(Recorded data)
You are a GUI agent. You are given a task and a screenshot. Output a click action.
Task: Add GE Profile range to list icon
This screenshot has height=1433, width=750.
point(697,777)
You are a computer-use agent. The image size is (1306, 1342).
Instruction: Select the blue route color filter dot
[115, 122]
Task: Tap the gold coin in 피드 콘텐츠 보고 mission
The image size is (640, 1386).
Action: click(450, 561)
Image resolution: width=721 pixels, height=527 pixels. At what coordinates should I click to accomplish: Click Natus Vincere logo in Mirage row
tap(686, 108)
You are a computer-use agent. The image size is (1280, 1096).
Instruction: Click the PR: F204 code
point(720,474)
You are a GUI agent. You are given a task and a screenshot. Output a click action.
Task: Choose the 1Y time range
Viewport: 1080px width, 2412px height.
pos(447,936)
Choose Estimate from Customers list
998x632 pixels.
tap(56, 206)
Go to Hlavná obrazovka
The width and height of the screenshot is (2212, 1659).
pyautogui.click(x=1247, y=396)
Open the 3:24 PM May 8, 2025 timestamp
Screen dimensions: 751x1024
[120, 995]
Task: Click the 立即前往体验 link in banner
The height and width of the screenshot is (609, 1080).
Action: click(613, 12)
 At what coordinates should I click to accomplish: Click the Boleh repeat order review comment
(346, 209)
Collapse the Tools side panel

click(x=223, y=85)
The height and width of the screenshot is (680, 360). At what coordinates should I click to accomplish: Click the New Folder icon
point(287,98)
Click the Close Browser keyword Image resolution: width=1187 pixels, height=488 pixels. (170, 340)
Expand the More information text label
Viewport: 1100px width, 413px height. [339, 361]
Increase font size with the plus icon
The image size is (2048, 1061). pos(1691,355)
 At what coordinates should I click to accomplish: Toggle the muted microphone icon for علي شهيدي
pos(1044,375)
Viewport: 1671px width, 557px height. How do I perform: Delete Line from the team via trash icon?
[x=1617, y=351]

What the task requires: Filter the records above and return every line that holds the word "agent".

Exercise answer:
You are a GUI agent. You are given a task and a screenshot. Output a click action.
You are a computer-use agent. The image size is (1306, 1342).
You are a computer-use agent. The image size is (1280, 1096).
You are a GUI agent. You are given a task and a screenshot. Output a click action.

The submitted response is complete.